Time Travel, Consciousness and Reality

The above constructions are no less strange when applied to "conventional" time-travel scenarios. Imagine that the computation boxes actually contain human beings--a person can quite plausibly evaluate the length of a traveling salesman tour, or enumerate the possible next moves in a chess game. Assuming, as before, that all observations must be logically consistent, what would a human, so embedded in a time loop, experience? When the NP machine produces a solution, its computation box evaluates only one case--a correct one, since quantum interference cancels others. To the person in the computation box, no less than to those outside, a correct answer appears, as if by magic, on the box's input--found correct, transcribed to the output, and relayed back in time, it also creates that input--a circular but logically consistent situation. On the other hand, there is little reason to believe that worlds containing incorrect solutions can be experienced, since such experiences would involve logical contradictions.
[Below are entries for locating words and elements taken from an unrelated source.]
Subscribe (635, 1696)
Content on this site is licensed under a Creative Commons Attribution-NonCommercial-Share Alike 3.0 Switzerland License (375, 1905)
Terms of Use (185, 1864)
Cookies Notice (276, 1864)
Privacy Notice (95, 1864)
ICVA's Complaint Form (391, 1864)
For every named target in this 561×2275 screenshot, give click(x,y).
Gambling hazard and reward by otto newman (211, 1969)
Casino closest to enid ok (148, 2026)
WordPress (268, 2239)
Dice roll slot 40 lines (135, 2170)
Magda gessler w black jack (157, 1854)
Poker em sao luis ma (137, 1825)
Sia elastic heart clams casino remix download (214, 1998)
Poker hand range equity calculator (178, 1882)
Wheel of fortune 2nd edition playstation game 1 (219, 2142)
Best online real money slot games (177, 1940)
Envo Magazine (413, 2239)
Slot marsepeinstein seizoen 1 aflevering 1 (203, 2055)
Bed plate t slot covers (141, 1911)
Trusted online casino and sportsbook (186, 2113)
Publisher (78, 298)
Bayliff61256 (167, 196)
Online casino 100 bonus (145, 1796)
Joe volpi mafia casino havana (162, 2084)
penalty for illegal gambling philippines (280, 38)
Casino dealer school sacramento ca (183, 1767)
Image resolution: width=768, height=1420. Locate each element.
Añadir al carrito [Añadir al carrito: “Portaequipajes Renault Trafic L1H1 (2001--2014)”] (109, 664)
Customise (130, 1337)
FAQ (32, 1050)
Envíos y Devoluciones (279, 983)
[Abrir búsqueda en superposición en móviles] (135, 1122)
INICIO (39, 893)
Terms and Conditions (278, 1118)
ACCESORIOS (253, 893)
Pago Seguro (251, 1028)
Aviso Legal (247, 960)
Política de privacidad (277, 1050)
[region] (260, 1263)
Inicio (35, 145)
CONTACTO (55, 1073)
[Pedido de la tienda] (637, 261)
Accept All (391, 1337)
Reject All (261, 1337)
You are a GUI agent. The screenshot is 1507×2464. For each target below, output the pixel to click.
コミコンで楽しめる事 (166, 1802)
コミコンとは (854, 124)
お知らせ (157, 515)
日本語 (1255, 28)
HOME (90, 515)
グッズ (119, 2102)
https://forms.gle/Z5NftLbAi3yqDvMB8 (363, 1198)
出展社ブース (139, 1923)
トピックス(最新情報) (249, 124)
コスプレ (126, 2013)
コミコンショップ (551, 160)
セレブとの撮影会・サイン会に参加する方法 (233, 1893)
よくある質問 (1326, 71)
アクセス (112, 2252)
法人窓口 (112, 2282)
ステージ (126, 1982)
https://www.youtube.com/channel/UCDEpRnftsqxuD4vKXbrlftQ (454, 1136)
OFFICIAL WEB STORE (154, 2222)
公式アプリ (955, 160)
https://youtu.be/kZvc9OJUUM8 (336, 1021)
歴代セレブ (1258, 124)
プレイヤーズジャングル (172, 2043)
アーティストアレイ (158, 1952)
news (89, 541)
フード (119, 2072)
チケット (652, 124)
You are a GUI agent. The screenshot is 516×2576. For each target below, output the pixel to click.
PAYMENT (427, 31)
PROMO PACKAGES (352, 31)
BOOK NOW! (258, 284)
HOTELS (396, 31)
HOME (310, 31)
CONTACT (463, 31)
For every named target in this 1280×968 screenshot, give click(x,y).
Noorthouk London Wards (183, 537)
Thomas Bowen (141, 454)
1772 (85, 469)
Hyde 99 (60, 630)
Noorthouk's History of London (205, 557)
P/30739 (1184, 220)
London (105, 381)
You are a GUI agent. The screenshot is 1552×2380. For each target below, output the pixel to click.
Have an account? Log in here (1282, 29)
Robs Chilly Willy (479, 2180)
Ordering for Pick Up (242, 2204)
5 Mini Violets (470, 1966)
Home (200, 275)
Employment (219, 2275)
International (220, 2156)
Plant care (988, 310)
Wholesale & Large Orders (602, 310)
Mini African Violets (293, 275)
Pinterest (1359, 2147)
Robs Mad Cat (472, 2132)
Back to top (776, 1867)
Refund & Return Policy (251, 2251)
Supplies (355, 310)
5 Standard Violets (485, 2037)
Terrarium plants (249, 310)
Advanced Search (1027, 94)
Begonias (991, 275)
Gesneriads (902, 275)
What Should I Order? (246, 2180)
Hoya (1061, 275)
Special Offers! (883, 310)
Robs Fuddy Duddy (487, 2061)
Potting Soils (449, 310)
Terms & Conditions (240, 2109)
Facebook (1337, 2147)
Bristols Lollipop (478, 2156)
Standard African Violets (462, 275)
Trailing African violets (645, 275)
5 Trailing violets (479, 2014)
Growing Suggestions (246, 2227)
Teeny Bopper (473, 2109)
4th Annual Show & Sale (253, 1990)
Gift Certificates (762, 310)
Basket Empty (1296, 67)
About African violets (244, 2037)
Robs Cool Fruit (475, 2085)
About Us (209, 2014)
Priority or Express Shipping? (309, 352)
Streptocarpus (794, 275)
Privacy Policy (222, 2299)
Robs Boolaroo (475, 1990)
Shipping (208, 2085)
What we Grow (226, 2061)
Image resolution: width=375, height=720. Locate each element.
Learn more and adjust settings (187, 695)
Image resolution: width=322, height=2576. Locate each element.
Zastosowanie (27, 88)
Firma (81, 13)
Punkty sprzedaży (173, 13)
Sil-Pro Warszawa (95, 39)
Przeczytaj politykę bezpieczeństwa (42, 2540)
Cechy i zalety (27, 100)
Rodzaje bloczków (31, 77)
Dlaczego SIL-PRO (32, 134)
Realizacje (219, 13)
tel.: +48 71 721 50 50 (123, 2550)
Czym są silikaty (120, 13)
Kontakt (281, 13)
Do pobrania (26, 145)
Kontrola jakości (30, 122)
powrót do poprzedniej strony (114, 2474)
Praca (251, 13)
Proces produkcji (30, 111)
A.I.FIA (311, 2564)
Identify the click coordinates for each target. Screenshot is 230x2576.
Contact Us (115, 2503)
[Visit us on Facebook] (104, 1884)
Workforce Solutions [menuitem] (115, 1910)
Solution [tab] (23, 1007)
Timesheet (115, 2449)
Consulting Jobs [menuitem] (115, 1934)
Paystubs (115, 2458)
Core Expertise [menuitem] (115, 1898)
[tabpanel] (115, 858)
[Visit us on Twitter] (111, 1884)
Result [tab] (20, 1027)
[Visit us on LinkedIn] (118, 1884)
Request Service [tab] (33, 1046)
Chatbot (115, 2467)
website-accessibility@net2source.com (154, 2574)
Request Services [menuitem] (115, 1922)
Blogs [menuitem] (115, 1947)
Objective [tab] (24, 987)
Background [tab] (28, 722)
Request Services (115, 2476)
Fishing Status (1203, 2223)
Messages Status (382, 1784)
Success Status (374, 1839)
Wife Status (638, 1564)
Things are not so straightforward for persons inside the chess machine--let's put a friend in each single move unit. The opening position unit feeds first moves one after another to the rest of machine (the "2" box), and examines the reponses--no difficulty. But the second unit is required to be in a superposition of states, simultaneously examining each of the first move's alternatives. When made of dumb machinery, it was reasonable to simply seal it off from observation, to prevent spoiling the computation by collapsing the superposition to a single possibility. But an intelligent friend will probably need to be released sooner or later, and will retain a memory of the computation. In the strange logic of quantum mechanics, this memory, released from the box, constitutes an observation that retroactively collapses the computation. We could, of course, preserve the superposition and the computation by callously keeping the boxes with our friends permanently sealed, or dropping them down a black hole, or accelerating them away beyond observation. But then there will be no way to learn about their experiences. So, apparently, one can either exploit parallel worlds, or experience a single one of them, but not both. "All the world's a stage" wrote William Shakespeare, and apparently we players act in only one story at a time. But when we close our eyes and listen closely, we hear from the wings the echoes of other stories. Whether they really are other plays (with audiences?), or just sound effects by a clever stage manager, remains undecided.